What is required:
Exactly as given, write out all the entries again.

Dataset entries
※ ※ ※

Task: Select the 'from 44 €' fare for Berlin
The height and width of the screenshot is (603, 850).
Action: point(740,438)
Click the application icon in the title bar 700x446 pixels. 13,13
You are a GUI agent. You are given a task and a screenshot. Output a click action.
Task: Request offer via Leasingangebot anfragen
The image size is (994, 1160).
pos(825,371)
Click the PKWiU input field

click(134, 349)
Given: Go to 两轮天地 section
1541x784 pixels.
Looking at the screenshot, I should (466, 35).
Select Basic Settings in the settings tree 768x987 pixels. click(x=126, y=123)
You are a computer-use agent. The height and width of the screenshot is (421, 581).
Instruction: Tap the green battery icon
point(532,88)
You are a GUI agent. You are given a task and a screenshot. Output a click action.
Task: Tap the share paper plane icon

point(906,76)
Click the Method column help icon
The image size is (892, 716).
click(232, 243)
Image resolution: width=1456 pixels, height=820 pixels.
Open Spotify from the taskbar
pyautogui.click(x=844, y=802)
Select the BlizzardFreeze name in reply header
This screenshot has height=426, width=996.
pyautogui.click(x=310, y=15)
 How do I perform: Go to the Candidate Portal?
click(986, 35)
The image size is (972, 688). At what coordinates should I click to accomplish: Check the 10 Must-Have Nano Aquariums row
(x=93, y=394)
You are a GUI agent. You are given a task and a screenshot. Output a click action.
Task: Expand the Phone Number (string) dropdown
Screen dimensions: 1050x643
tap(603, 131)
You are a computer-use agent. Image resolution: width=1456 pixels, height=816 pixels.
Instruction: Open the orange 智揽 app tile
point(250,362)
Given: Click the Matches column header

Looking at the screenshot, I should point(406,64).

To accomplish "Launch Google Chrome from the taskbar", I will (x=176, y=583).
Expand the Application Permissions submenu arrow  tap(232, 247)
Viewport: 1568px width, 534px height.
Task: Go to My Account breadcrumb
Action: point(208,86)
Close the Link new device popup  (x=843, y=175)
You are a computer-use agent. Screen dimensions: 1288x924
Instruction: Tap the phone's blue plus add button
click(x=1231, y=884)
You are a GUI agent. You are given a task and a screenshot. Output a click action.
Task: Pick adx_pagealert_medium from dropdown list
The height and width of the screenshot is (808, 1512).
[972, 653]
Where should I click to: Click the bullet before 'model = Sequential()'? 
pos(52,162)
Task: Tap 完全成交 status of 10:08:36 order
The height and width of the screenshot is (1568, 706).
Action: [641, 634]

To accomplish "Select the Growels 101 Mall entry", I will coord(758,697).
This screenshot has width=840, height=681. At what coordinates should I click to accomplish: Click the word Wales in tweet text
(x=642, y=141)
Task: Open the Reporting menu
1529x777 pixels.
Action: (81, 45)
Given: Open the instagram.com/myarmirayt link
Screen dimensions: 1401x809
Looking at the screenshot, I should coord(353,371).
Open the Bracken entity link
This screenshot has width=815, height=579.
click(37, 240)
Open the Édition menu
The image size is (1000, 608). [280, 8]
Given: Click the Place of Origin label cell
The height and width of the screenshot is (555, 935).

※ ※ ※

Task output:
Task: Select the 'from 44 €' fare for Berlin
The height and width of the screenshot is (603, 850).
Action: point(740,438)
Click the application icon in the title bar 700x446 pixels. 13,13
You are a GUI agent. You are given a task and a screenshot. Output a click action.
Task: Request offer via Leasingangebot anfragen
The image size is (994, 1160).
pos(825,371)
Click the PKWiU input field

click(134, 349)
Given: Go to 两轮天地 section
1541x784 pixels.
Looking at the screenshot, I should (466, 35).
Select Basic Settings in the settings tree 768x987 pixels. click(x=126, y=123)
You are a computer-use agent. The height and width of the screenshot is (421, 581).
Instruction: Tap the green battery icon
point(532,88)
You are a GUI agent. You are given a task and a screenshot. Output a click action.
Task: Tap the share paper plane icon

point(906,76)
Click the Method column help icon
The image size is (892, 716).
click(232, 243)
Image resolution: width=1456 pixels, height=820 pixels.
Open Spotify from the taskbar
pyautogui.click(x=844, y=802)
Select the BlizzardFreeze name in reply header
This screenshot has height=426, width=996.
pyautogui.click(x=310, y=15)
 How do I perform: Go to the Candidate Portal?
click(986, 35)
The image size is (972, 688). At what coordinates should I click to accomplish: Check the 10 Must-Have Nano Aquariums row
(x=93, y=394)
You are a GUI agent. You are given a task and a screenshot. Output a click action.
Task: Expand the Phone Number (string) dropdown
Screen dimensions: 1050x643
tap(603, 131)
You are a computer-use agent. Image resolution: width=1456 pixels, height=816 pixels.
Instruction: Open the orange 智揽 app tile
point(250,362)
Given: Click the Matches column header

Looking at the screenshot, I should point(406,64).

To accomplish "Launch Google Chrome from the taskbar", I will (x=176, y=583).
Expand the Application Permissions submenu arrow  tap(232, 247)
Viewport: 1568px width, 534px height.
Task: Go to My Account breadcrumb
Action: point(208,86)
Close the Link new device popup  (x=843, y=175)
You are a computer-use agent. Screen dimensions: 1288x924
Instruction: Tap the phone's blue plus add button
click(x=1231, y=884)
You are a GUI agent. You are given a task and a screenshot. Output a click action.
Task: Pick adx_pagealert_medium from dropdown list
The height and width of the screenshot is (808, 1512).
[972, 653]
Where should I click to: Click the bullet before 'model = Sequential()'? 
pos(52,162)
Task: Tap 完全成交 status of 10:08:36 order
The height and width of the screenshot is (1568, 706).
Action: [641, 634]

To accomplish "Select the Growels 101 Mall entry", I will coord(758,697).
This screenshot has width=840, height=681. At what coordinates should I click to accomplish: Click the word Wales in tweet text
(x=642, y=141)
Task: Open the Reporting menu
1529x777 pixels.
Action: (81, 45)
Given: Open the instagram.com/myarmirayt link
Screen dimensions: 1401x809
Looking at the screenshot, I should coord(353,371).
Open the Bracken entity link
This screenshot has width=815, height=579.
click(37, 240)
Open the Édition menu
The image size is (1000, 608). [280, 8]
Given: Click the Place of Origin label cell
The height and width of the screenshot is (555, 935).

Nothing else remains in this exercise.